* begin DATA LISTING *

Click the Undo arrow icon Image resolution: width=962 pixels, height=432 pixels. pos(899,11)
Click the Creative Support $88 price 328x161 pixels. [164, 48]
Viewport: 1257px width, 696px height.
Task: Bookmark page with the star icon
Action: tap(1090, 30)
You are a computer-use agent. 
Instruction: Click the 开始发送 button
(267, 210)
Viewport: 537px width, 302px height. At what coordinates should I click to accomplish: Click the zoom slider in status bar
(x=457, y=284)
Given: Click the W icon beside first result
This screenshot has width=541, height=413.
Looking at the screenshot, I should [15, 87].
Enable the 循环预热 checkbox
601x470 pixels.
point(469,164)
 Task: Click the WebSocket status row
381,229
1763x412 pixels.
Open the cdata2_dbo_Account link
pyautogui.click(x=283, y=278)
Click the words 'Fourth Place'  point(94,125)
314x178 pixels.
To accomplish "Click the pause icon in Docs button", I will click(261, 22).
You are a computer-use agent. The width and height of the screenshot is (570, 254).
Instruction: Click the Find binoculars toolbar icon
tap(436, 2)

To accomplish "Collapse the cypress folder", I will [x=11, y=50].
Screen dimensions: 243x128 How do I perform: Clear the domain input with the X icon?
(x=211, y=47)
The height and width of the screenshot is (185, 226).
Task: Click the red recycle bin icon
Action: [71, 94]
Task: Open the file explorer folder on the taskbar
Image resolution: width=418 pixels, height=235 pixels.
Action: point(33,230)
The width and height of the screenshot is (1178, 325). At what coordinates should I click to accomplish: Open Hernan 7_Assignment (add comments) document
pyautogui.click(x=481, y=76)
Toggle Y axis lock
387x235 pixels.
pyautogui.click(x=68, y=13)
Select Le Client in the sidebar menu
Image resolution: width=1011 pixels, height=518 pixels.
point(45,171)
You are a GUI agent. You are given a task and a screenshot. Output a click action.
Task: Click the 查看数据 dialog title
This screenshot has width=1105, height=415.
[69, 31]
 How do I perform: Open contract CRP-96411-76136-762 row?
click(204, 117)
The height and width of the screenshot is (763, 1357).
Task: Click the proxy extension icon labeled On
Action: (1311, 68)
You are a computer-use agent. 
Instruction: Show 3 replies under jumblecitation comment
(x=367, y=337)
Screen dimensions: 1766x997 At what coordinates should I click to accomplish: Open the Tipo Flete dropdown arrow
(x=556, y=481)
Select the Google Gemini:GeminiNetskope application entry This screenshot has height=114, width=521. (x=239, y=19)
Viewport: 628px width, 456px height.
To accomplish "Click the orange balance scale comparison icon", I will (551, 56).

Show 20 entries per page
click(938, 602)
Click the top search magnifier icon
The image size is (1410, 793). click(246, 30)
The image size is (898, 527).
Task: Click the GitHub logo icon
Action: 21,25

* end DATA LISTING *

_EXERCISE DESCRIPTION_: Which lines in the data above contain the word "Instruction" with matching case? Copy each such line in full.

_ANSWER TO THIS EXERCISE_:
Instruction: Click the 开始发送 button
Instruction: Click the Find binoculars toolbar icon
Instruction: Show 3 replies under jumblecitation comment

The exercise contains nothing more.